The repo llm.c on GitHub is a collection of code for the LL.M. in Law, Technology, and Entrepreneurship at NYU Law. It includes a variety of projects and assignments that students can work on to enhance their skills and knowledge in the field of law, technology, and entrepreneurship.
The repo contains a variety of projects and assignments that students can

==================================

Translate English to French:

        sea otter => loutre de mer
        peppermint => menthe poivrée
        plush girafe => girafe peluche
        cheese => fromage
        rose => rose
        bumblebee => bourdon
        fox => renard
        whale => baleine
        elephant => éléphant
        pineapple => ananas
        coffee => café
        cat => chat
        dog => chien
        panda => panda


==================================

By the way I noticed that the official Meta code of example_text_completion.py has the notorious trailing whitespace bug (see how the prompts end with whitespace, e.g. "Simply put, the theory of relativity states that " this is bad because tokenization), I fixed this in our code.

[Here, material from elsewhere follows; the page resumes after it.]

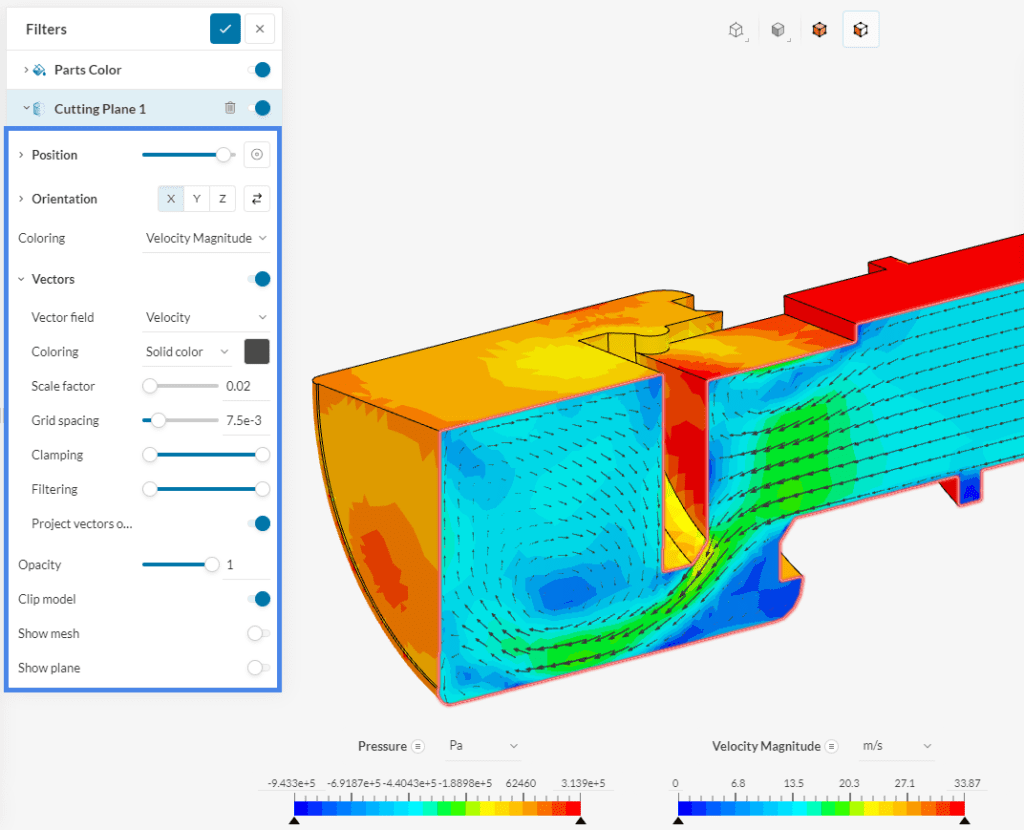Enable Show mesh
This screenshot has height=830, width=1024.
[x=258, y=633]
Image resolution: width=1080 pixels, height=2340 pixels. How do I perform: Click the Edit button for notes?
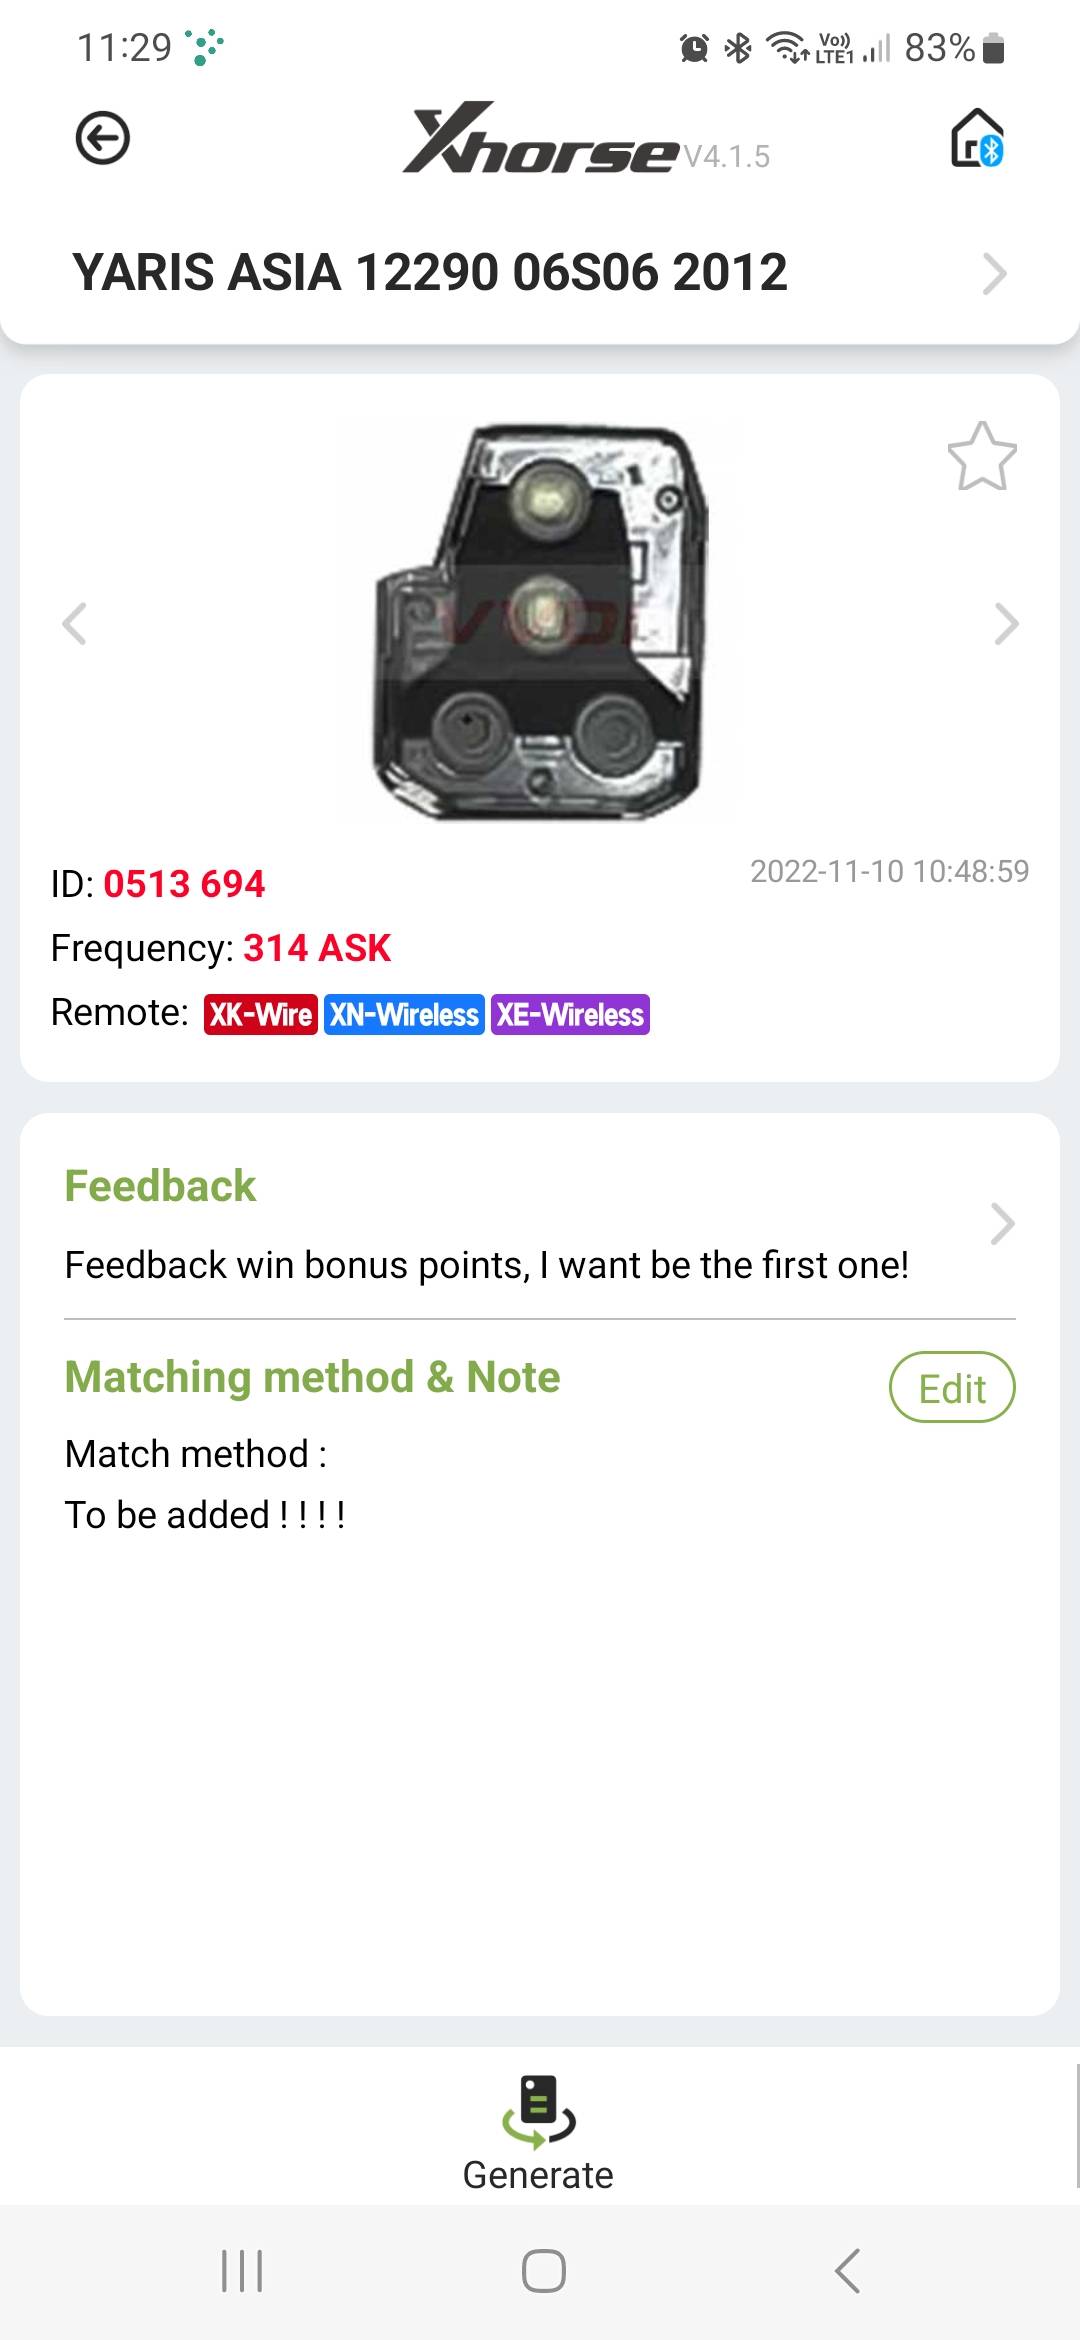[952, 1387]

Stripping torchrun/fairscale

Now that we have inference results from a reference that we have high confidence in (because it uses a lot of official Meta code verbatim), we can build our own smaller, cleaner, more explicit version as long as we make sure that its output matches the reference. For this, refer to llama31.py, which has ~700 lines of code atm. This file contains the main code, but it is tested from the file test_llama31.py, which is configured to reproduce exactly the reference output. Run it simply as:

Run it as:

python test_llama31.py

In particular notice the absence of torchrun. You'll see that this prints the identical same result as the reference code above, giving us confidence that this single file of PyTorch is a bug-free adaptation.

finetuning

Early draft of finetuning exists on Tiny Stories dataset, and this is what the main entry point of llama31.py is configured to run right now. It requires quite a bit of VRAM atm, e.g. only training the RMSNorm still takes up a good chunk of my 80GB GPU.

todos

TODOs:

  • delete more bloat, make nicer
  • make finetuning more full featured, more similar to nanoGPT (mixed precision, DDP, bells and whistles etc.)
  • add support for Chat model inference and finetuning, not just Base model
  • think through support for Llama 3 models > 8B in size
  • resolve the printed warning about deprecated set_default_tensor_type
  • finetuning is still broken: we have to correctly not attend past BOS tokens because this is how Llama 3 was trained. We have to do this by carefully setting the mask in the attention layer. This is not yet done.
  • KV cache should only be used in inference, not in training. We're wasting memory initializing it and keeping it around.